Your task: Set down a faithful copy of every record below, with no images.

Supplied records:
++++++++++++++++++++
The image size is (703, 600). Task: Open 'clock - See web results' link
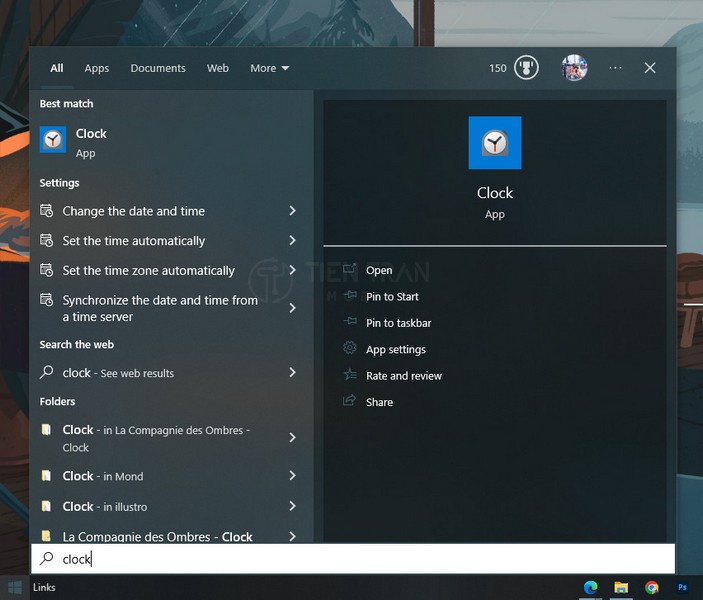(118, 373)
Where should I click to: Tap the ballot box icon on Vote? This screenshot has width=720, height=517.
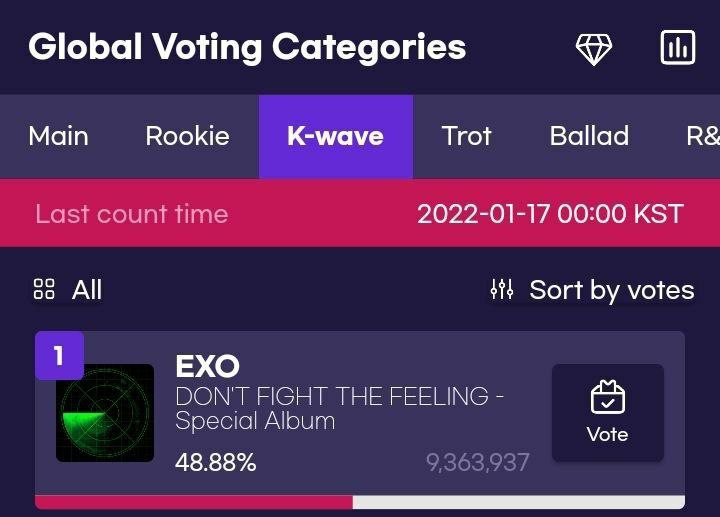(x=608, y=397)
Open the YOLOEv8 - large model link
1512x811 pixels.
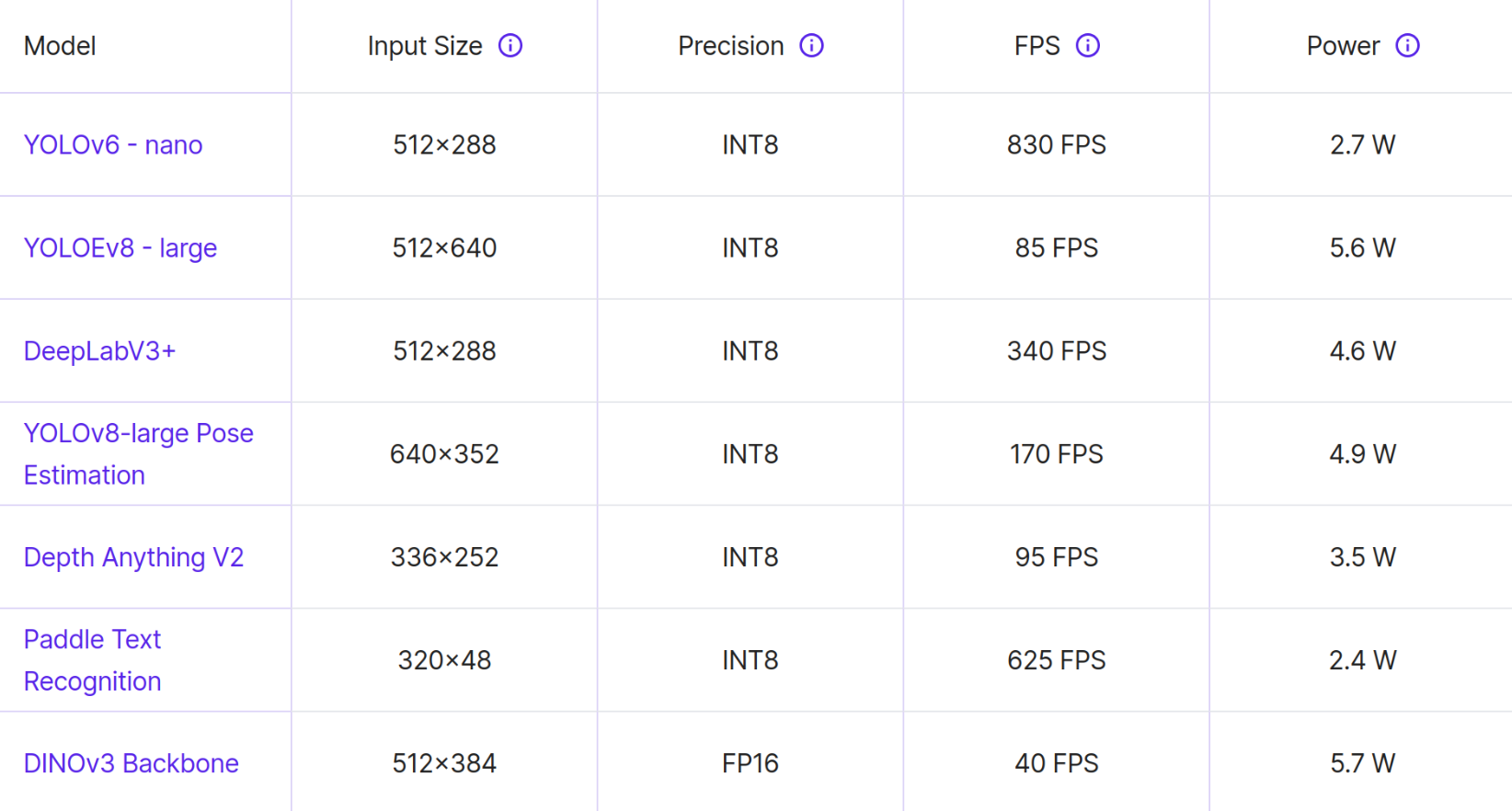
++++++++++++++++++++
Answer to this exercise:
The image size is (703, 600). Task: Open 'clock - See web results' link
(118, 373)
Where should I click to: Tap the ballot box icon on Vote? This screenshot has width=720, height=517.
(x=608, y=397)
Open the YOLOEv8 - large model link
1512x811 pixels.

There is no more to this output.